**Compito da svolgere**
Riassumi in due frasi l'estratto sulla conferma dell'identità.

**Estratto da leggere**
+---+
Carlo Denza : 8 Gennaio 2025 07:16
Ogni giorno, confermiamo la nostra identità: attraverso documenti, codici, chiavi fisiche o tessere magnetiche (“qualcosa che si ha”). Nella infosfera (l’ambiente digitale delle informazioni), invece, utilizziamo PIN, password e codici (“qualcosa che si conosce”). Questi metodi presentano però dei limiti di sicurezza, come la possibilità di furto o smarrimento.
+---+
**Materiale mostrato**

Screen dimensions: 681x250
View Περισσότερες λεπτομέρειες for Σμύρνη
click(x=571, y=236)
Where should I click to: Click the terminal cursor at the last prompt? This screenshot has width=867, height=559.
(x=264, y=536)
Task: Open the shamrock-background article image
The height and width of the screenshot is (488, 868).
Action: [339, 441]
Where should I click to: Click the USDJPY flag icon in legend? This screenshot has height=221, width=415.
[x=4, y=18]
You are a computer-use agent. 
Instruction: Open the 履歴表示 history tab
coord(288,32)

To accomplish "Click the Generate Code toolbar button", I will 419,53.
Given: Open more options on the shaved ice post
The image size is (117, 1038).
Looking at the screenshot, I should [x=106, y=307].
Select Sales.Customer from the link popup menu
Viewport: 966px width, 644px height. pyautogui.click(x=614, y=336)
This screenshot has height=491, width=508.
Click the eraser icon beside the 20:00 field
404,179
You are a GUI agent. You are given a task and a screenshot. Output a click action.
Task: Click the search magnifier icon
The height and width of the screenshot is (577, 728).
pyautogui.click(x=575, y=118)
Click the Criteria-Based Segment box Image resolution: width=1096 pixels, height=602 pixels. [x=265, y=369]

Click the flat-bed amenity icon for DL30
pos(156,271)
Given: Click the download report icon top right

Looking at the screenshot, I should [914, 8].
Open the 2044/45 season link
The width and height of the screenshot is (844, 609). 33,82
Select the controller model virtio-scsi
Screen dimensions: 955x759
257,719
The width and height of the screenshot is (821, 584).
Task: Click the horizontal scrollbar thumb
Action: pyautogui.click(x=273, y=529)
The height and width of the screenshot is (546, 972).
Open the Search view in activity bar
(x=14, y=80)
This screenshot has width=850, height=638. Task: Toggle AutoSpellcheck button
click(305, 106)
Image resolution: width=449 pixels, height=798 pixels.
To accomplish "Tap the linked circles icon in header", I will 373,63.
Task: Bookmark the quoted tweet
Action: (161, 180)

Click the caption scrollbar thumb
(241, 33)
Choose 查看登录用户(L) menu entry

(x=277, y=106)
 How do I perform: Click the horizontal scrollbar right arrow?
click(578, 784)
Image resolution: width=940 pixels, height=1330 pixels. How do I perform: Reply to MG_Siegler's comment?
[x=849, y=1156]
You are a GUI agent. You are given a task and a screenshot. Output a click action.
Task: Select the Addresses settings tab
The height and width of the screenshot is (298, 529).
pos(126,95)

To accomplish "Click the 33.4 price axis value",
+---+
**Risultato del compito**
Ogni giorno confermiamo la nostra identità con documenti, codici, chiavi fisiche o tessere magnetiche, cioè con qualcosa che si ha, mentre nell'infosfera usiamo PIN, password e codici, cioè qualcosa che si conosce. Questi metodi presentano però limiti di sicurezza, come la possibilità di furto o smarrimento.